* 本文抜粋 *
+===+

実施形態3は実施形態1,2と基本的には同様の構成、同様の作用効果を有する。合成前の耐熱シール剤におけるセラミックスを100%とするとき、質量比で、シリカ粒子(SiO2)が0.1~30%、アルミナ粒子(Al2O3)が50~70%、アンダルサイトおよびカイアナイトのうちの一方または双方の粒子が0.1~20%(0.1~10%,0.1~50%)含有されている。加熱されると、アンダルサイトおよびカイアナイト(カイヤナイトともいう)はアルミニウムケイ酸塩(Al2SiO5)であり、加熱されると膨張するため、使用中に膨張して、シール性を更に向上させることができる。アンダルサイトまたはカイアナイトの粒子の粒径としては、必要に応じて選択でき、1~1000マイクロメートル、1~100マイクロメートル、5~50マイクロメートルが挙げられるが、これらに限定されるものではない。カイアナイトおよびアンダルサイトの粒径が大きいほど、残存膨張は大きくなり、粒径が小さくなると、ほとんど残存膨張に関する効果が得られなくなる。場合によっては、アンダルサイトおよび/またはカイアナイトの粒子の配合割合は質量比で1~30%とすることもできる。アンダルサイトまたはカイアナイトの粒子が過大であると、均質な組織が得られにくい。なお、アンダルサイトまたはカイアナイトの添加量を増やすと、焼成後において残存線変化率は大きくなり、膨張が継続すると考えられる。ただし、アンダルサイトまたはカイアナイトの添加量が過剰に多くなると、残存膨張が大きくなりすぎ、しかも、膨張が継続して組織が脆弱化し、剥落発生の恐れが生じる。

+===+

* 指示 A *
耐熱シール剤についての本文抜粋では、アルミナ粒子の含有割合は質量比でどの範囲とされていますか。
* 指示 B *
本文抜粋の「実施形態3は」で始まる段落を、主な事実を残したまま箇条書きに書き直してください。

* 提供情報 *
+===+

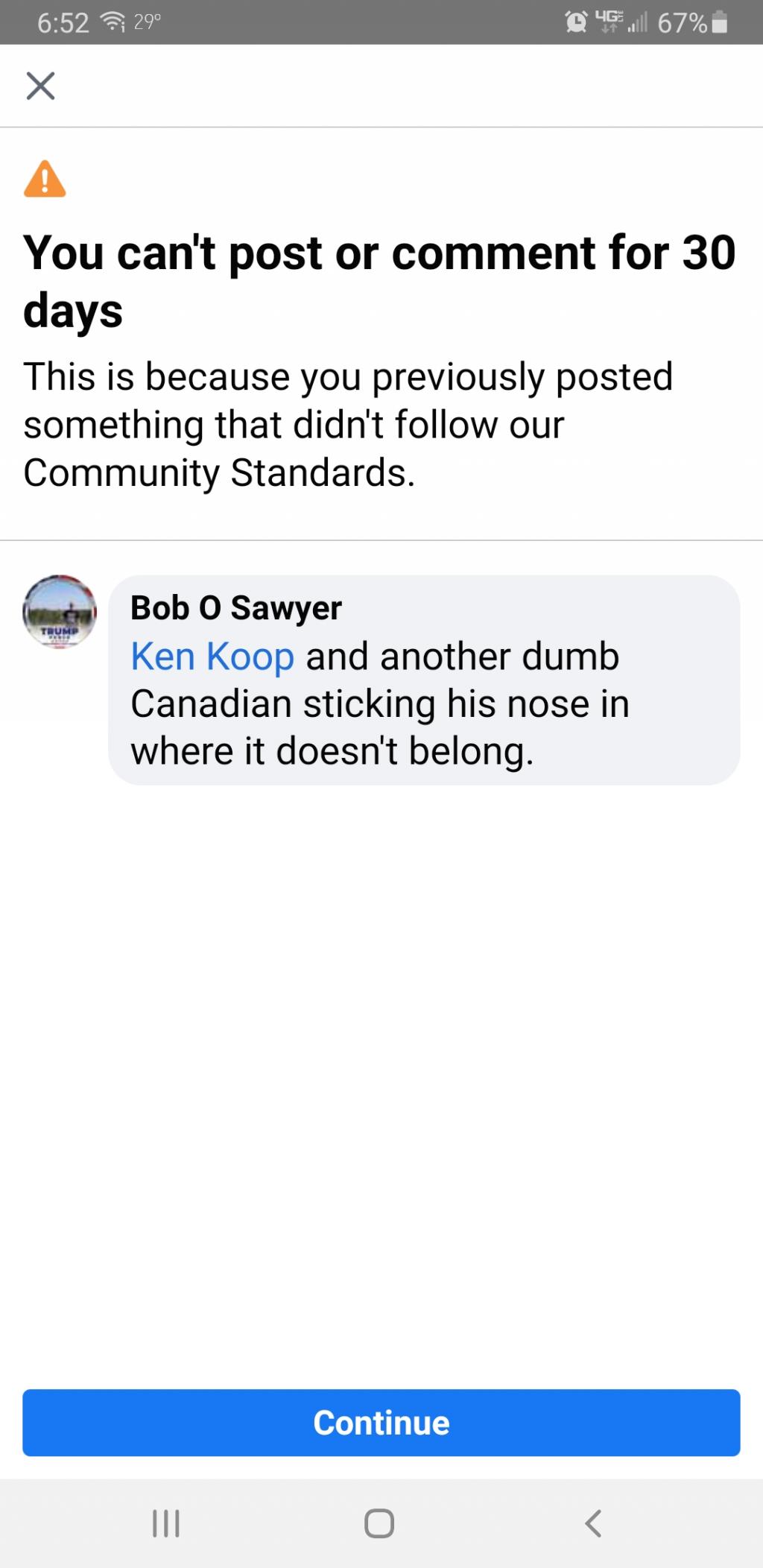This screenshot has height=1568, width=763.
Task: Tap the alarm clock status icon
Action: (x=576, y=22)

+===+

* 解答 A *
50~70%である。

* 解答 B *
- 実施形態3は、実施形態1,2と基本的に同様の構成と作用効果を持つ。
- 合成前の耐熱シール剤のセラミックスを100%とすると、質量比でシリカ粒子を0.1~30%、アルミナ粒子を50~70%、アンダルサイトとカイアナイトの一方または双方の粒子を0.1~20%含む。
- アンダルサイトとカイアナイトはアルミニウムケイ酸塩(Al2SiO5)であり、加熱されると膨張する。そのため使用中に膨張し、シール性をさらに高められる。
- 粒子の粒径は必要に応じて選べ、例として1~1000マイクロメートル、1~100マイクロメートル、5~50マイクロメートルがある。
- 粒径が大きいほど残存膨張は大きくなる。粒径が小さいと、残存膨張の効果はほとんど得られない。
- 場合によっては、配合割合を質量比で1~30%とすることもできる。
- 粒子が過大だと、均質な組織が得られにくい。
- 添加量を増やすと、焼成後の残存線変化率が大きくなり、膨張が継続すると考えられる。
- ただし添加量が過剰になると、残存膨張が大きくなりすぎる。さらに膨張が続いて組織が脆弱化し、剥落のおそれが生じる。